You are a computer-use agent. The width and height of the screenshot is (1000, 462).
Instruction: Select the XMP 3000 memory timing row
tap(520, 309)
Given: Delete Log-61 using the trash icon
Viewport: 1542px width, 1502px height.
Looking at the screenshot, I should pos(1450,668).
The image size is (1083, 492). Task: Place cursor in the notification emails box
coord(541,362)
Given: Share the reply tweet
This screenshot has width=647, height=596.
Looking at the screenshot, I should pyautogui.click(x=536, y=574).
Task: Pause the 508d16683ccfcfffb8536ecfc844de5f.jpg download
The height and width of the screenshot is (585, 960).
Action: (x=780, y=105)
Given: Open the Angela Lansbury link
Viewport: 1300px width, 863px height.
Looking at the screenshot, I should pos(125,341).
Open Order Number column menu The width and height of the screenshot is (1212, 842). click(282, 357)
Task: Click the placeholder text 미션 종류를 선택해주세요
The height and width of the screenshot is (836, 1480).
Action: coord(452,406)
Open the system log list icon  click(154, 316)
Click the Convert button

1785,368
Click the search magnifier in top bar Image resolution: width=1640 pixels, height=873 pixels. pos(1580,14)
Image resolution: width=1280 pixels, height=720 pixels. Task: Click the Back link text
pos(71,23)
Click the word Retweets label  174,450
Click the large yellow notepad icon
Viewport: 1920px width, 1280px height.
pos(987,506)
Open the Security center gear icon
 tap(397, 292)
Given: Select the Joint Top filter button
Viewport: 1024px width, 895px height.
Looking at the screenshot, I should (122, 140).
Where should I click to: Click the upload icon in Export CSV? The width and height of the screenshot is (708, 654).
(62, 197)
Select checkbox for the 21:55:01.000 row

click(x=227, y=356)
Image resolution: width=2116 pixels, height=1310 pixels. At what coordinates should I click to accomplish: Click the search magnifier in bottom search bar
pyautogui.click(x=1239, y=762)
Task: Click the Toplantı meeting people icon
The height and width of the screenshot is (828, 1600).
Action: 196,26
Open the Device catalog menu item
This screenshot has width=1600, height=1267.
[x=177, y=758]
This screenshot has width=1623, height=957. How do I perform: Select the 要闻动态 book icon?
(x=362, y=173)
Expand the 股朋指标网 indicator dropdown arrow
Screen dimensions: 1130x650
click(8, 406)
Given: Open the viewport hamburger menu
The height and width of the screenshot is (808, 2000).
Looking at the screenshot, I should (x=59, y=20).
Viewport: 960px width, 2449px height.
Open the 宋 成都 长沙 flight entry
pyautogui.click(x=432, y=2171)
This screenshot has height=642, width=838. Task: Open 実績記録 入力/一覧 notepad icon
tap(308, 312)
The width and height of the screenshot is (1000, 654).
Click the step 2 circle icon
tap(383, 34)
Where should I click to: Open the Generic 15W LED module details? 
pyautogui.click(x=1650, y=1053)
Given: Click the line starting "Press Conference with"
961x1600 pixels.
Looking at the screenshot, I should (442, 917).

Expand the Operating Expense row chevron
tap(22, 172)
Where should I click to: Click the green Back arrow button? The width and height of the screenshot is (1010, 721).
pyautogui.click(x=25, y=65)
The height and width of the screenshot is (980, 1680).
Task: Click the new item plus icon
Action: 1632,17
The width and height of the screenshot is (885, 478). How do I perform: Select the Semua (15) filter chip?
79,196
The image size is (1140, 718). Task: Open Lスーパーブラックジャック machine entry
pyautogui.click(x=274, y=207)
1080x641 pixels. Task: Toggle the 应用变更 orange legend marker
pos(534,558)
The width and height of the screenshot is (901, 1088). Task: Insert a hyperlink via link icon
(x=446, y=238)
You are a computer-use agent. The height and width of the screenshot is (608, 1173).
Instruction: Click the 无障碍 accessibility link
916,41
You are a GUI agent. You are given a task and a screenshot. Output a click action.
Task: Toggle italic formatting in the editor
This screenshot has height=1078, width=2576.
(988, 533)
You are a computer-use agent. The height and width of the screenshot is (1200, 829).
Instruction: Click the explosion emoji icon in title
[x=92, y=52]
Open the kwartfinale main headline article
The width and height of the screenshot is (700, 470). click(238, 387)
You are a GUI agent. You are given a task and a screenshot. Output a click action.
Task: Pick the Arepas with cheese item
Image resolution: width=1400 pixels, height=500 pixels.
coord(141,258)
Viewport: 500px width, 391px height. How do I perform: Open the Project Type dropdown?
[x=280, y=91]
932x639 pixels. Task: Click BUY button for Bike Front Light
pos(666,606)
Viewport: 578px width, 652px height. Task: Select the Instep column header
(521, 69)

Written exercise: Rewrite every item above so that each "Image resolution" becomes "Screen size", keeping everything else the same.

Response:
You are a computer-use agent. The width and height of the screenshot is (1000, 462).
Instruction: Select the XMP 3000 memory timing row
tap(520, 309)
Given: Delete Log-61 using the trash icon
Viewport: 1542px width, 1502px height.
Looking at the screenshot, I should pos(1450,668).
The image size is (1083, 492). Task: Place cursor in the notification emails box
coord(541,362)
Given: Share the reply tweet
This screenshot has width=647, height=596.
Looking at the screenshot, I should pyautogui.click(x=536, y=574).
Task: Pause the 508d16683ccfcfffb8536ecfc844de5f.jpg download
The height and width of the screenshot is (585, 960).
Action: (x=780, y=105)
Given: Open the Angela Lansbury link
Viewport: 1300px width, 863px height.
Looking at the screenshot, I should pos(125,341).
Open Order Number column menu The width and height of the screenshot is (1212, 842). click(282, 357)
Task: Click the placeholder text 미션 종류를 선택해주세요
The height and width of the screenshot is (836, 1480).
Action: coord(452,406)
Open the system log list icon  click(154, 316)
Click the Convert button

1785,368
Click the search magnifier in top bar Screen size: width=1640 pixels, height=873 pixels. pos(1580,14)
Screen size: width=1280 pixels, height=720 pixels. Task: Click the Back link text
pos(71,23)
Click the word Retweets label  174,450
Click the large yellow notepad icon
Viewport: 1920px width, 1280px height.
pos(987,506)
Open the Security center gear icon
 tap(397, 292)
Given: Select the Joint Top filter button
Viewport: 1024px width, 895px height.
Looking at the screenshot, I should (122, 140).
Where should I click to: Click the upload icon in Export CSV? The width and height of the screenshot is (708, 654).
(62, 197)
Select checkbox for the 21:55:01.000 row

click(x=227, y=356)
Screen size: width=2116 pixels, height=1310 pixels. At what coordinates should I click to accomplish: Click the search magnifier in bottom search bar
pyautogui.click(x=1239, y=762)
Task: Click the Toplantı meeting people icon
The height and width of the screenshot is (828, 1600).
Action: 196,26
Open the Device catalog menu item
This screenshot has width=1600, height=1267.
[x=177, y=758]
This screenshot has width=1623, height=957. How do I perform: Select the 要闻动态 book icon?
(x=362, y=173)
Expand the 股朋指标网 indicator dropdown arrow
Screen dimensions: 1130x650
click(8, 406)
Given: Open the viewport hamburger menu
The height and width of the screenshot is (808, 2000).
Looking at the screenshot, I should (x=59, y=20).
Viewport: 960px width, 2449px height.
Open the 宋 成都 长沙 flight entry
pyautogui.click(x=432, y=2171)
This screenshot has height=642, width=838. Task: Open 実績記録 入力/一覧 notepad icon
tap(308, 312)
The width and height of the screenshot is (1000, 654).
Click the step 2 circle icon
tap(383, 34)
Where should I click to: Open the Generic 15W LED module details? 
pyautogui.click(x=1650, y=1053)
Given: Click the line starting "Press Conference with"
961x1600 pixels.
Looking at the screenshot, I should (442, 917).

Expand the Operating Expense row chevron
tap(22, 172)
Where should I click to: Click the green Back arrow button? The width and height of the screenshot is (1010, 721).
pyautogui.click(x=25, y=65)
The height and width of the screenshot is (980, 1680).
Task: Click the new item plus icon
Action: 1632,17
The width and height of the screenshot is (885, 478). How do I perform: Select the Semua (15) filter chip?
79,196
The image size is (1140, 718). Task: Open Lスーパーブラックジャック machine entry
pyautogui.click(x=274, y=207)
1080x641 pixels. Task: Toggle the 应用变更 orange legend marker
pos(534,558)
The width and height of the screenshot is (901, 1088). Task: Insert a hyperlink via link icon
(x=446, y=238)
You are a computer-use agent. The height and width of the screenshot is (608, 1173).
Instruction: Click the 无障碍 accessibility link
916,41
You are a GUI agent. You are given a task and a screenshot. Output a click action.
Task: Toggle italic formatting in the editor
This screenshot has height=1078, width=2576.
(988, 533)
You are a computer-use agent. The height and width of the screenshot is (1200, 829).
Instruction: Click the explosion emoji icon in title
[x=92, y=52]
Open the kwartfinale main headline article
The width and height of the screenshot is (700, 470). click(238, 387)
You are a GUI agent. You are given a task and a screenshot. Output a click action.
Task: Pick the Arepas with cheese item
Screen size: width=1400 pixels, height=500 pixels.
coord(141,258)
Viewport: 500px width, 391px height. How do I perform: Open the Project Type dropdown?
[x=280, y=91]
932x639 pixels. Task: Click BUY button for Bike Front Light
pos(666,606)
Viewport: 578px width, 652px height. Task: Select the Instep column header
(521, 69)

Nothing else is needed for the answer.